◆ **RECORDS TO USE**:

========

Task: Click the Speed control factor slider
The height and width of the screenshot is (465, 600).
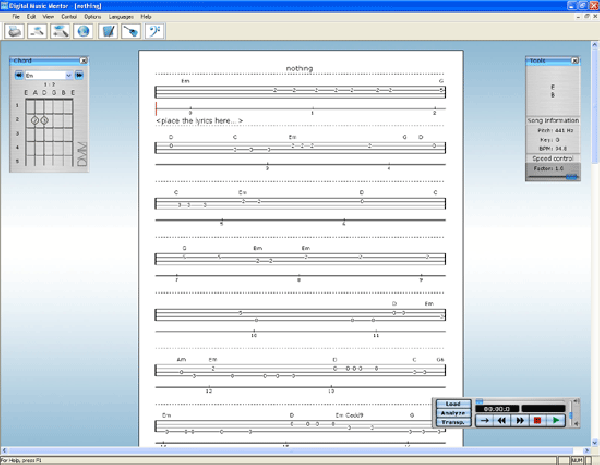Action: tap(552, 177)
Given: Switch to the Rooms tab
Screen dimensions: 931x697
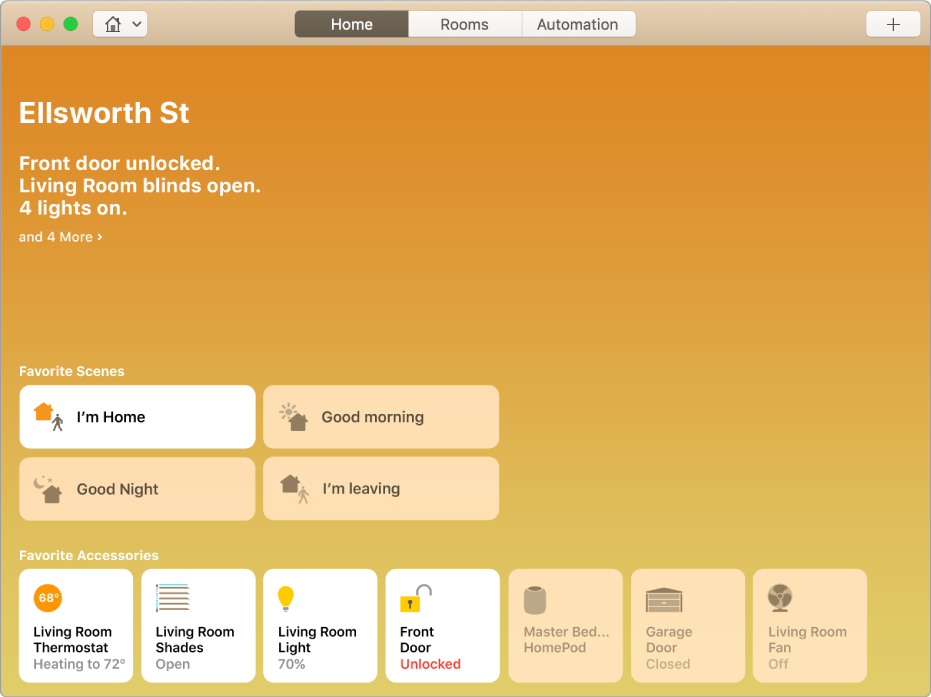Looking at the screenshot, I should [x=464, y=23].
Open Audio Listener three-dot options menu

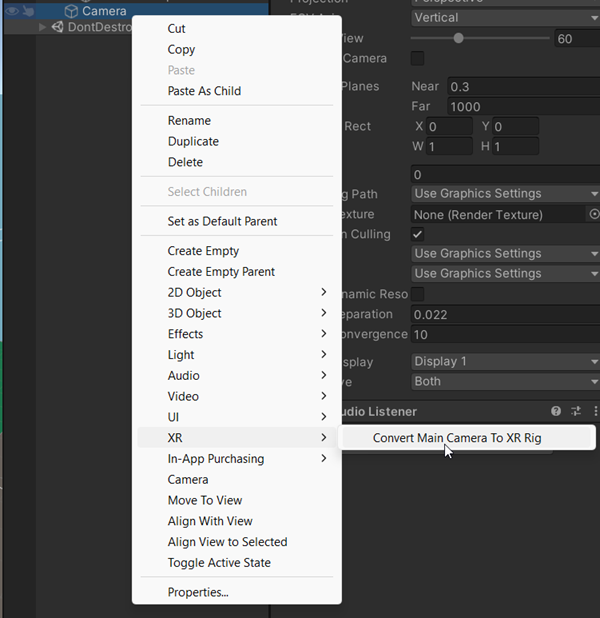pos(595,411)
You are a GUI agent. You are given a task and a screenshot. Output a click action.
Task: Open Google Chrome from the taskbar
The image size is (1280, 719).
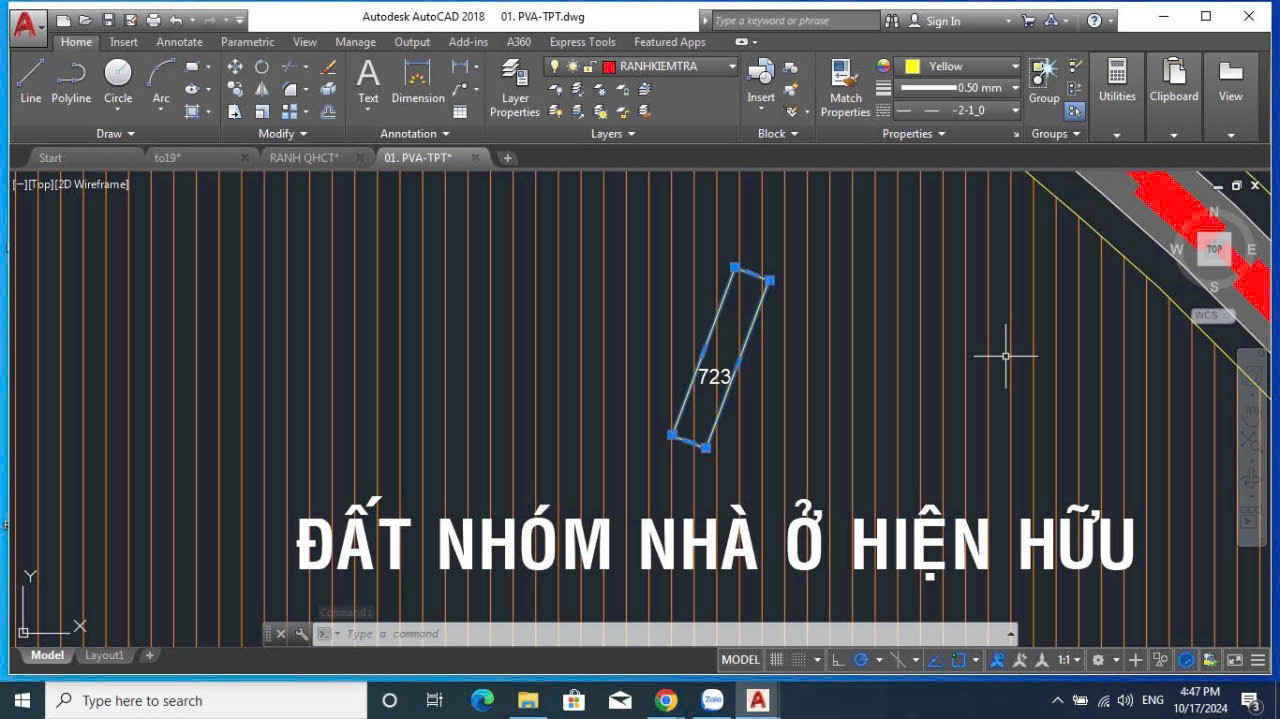[x=666, y=700]
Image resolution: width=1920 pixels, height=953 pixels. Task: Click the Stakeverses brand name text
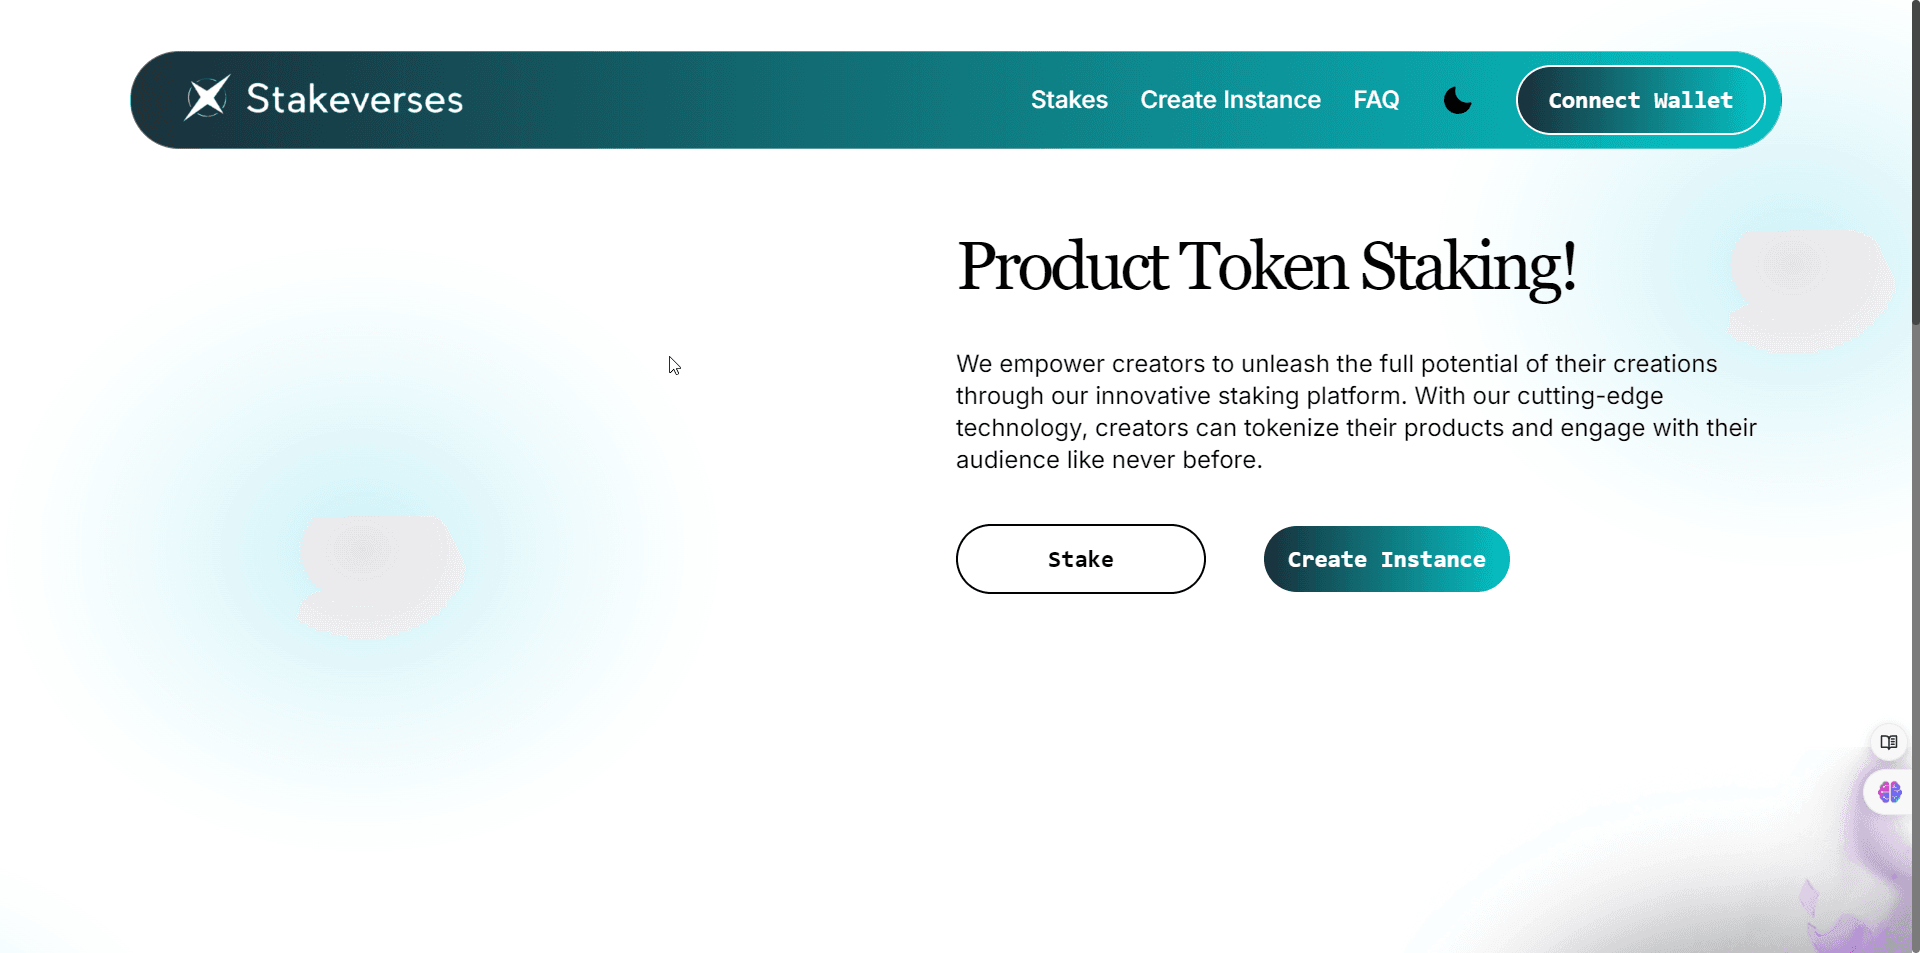point(354,99)
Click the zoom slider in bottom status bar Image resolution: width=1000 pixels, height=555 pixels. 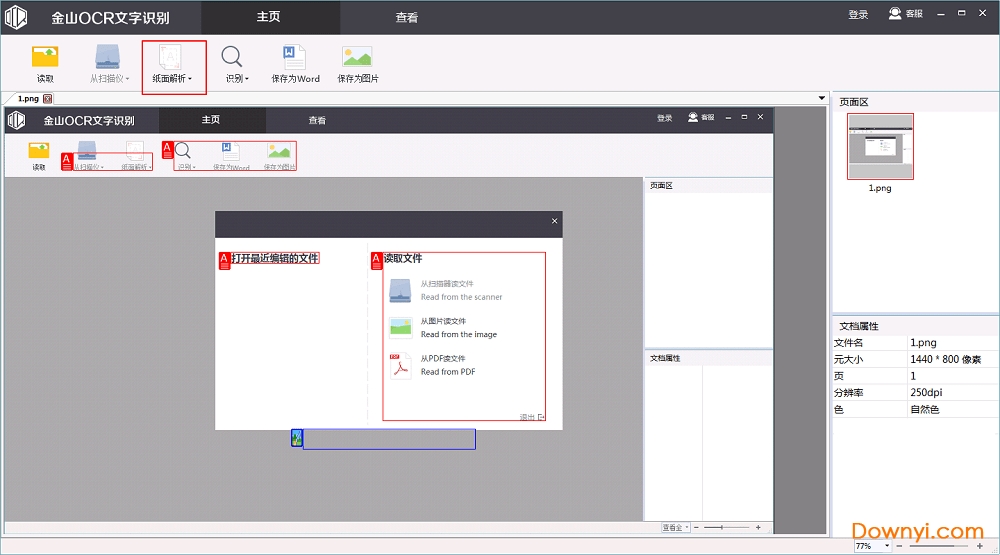(x=938, y=547)
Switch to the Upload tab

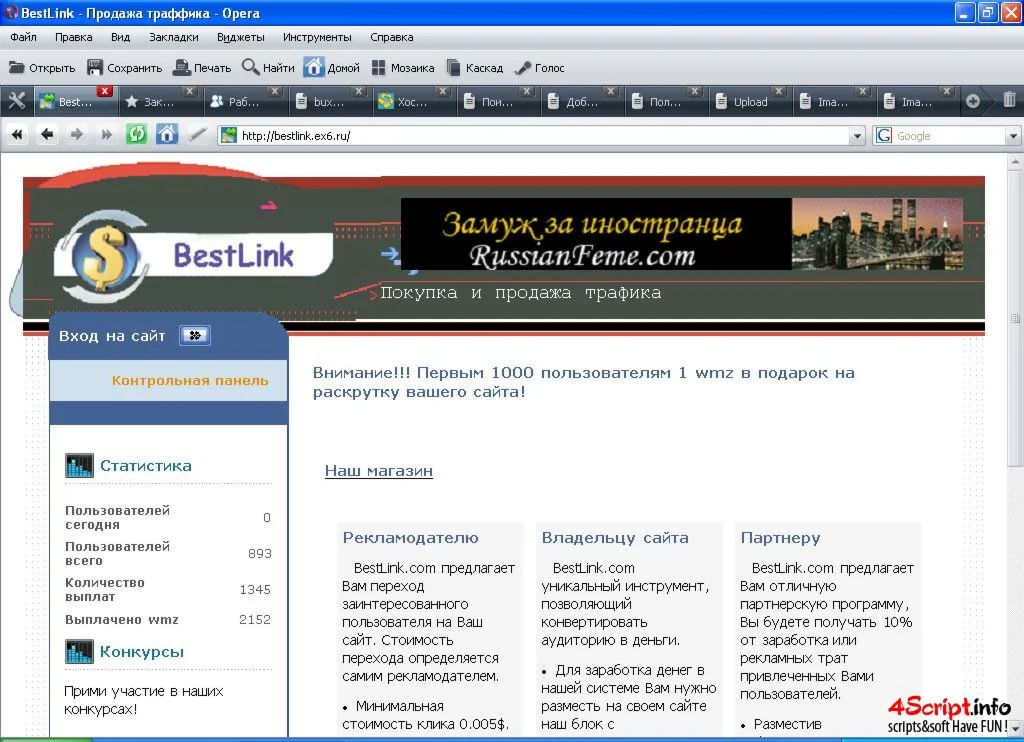point(749,100)
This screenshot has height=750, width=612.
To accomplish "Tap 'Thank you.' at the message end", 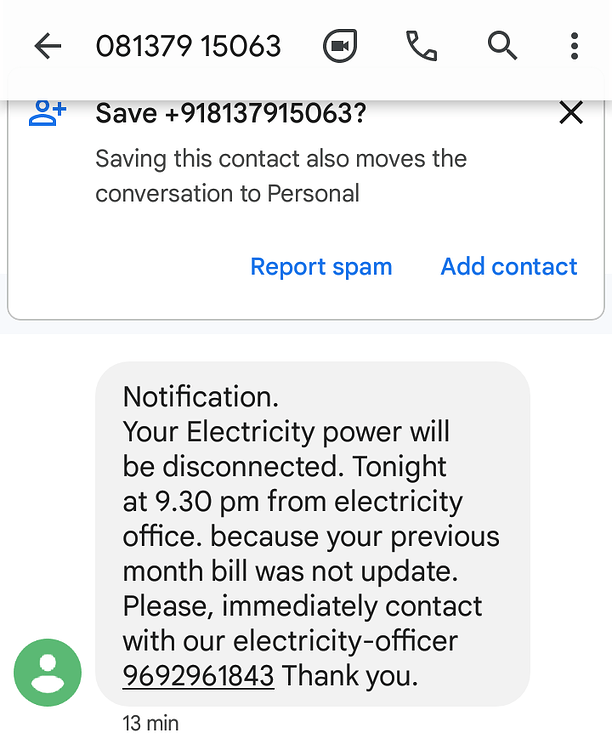I will pos(350,675).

========

◆ **EXERCISE AIM**: Using the data above, print only the lines starting at the one with "Screen dimensions: 931x697" and ending at the one with "Task: Open Google Chrome from the taskbar", exactly as they stand, minus the pictures.

◆ **RESPONSE**:
Screen dimensions: 931x697
Looking at the screenshot, I should [x=464, y=23].
Open Audio Listener three-dot options menu

pos(595,411)
You are a GUI agent. You are given a task and a screenshot. Output a click action.
Task: Open Google Chrome from the taskbar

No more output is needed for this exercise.